→ **Given passage**
※ ※ ※
Nebraska– Omaha has received a $69.7 million Water Infrastructure Finance and Innovation Act (WIFIA) loan under the United States Environmental Protection Agency (EPA). This loan will help finance the Saddle Creek Retention Treatment Basin. The combined sewer system in the Saddle Creek Basin fills with stormwater and overflows during wet weather events. This sends millions of gallons of polluted runoff and sewage into the Little Papillion Creek, a tributary of the Missouri River.
When the Saddle Creek Combined Sewer Overflow Retention Treatment Basin is completed in 2022, it will collect and treat up to 320 million gallons of wastewater and stormwater daily that would have spilled into the creek during wet weather. The project has an estimated construction cost of $93 million to $103 million. The overall project is estimated to cost $142.2 million and EPA’s WIFIA loan will help finance nearly half of the project’s eligible costs, including study, design, construction administration, inspection, material testing, land acquisition and construction costs. Because the WIFIA program offers loans with low, fixed interest rates, EPA’s loan is expected to save the City of Omaha up to $20M. Project construction is scheduled to begin in spring 2019.
※ ※ ※
→ **Available data**
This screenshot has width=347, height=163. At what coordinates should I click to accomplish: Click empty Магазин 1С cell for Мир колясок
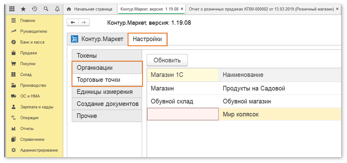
※ ※ ※
→ **List of tasks**
1. According to the article on Omaha's WIFIA loan, how much wastewater and stormwater will the completed basin collect and treat each day?
2. Please list every eligible cost type that the article on Omaha's WIFIA loan says the loan will help finance.
Answer using only the article on Omaha's WIFIA loan.

→ **Answers for the tasks**
1. Up to 320 million gallons.

2. Study, design, construction administration, inspection, material testing, land acquisition, and construction costs.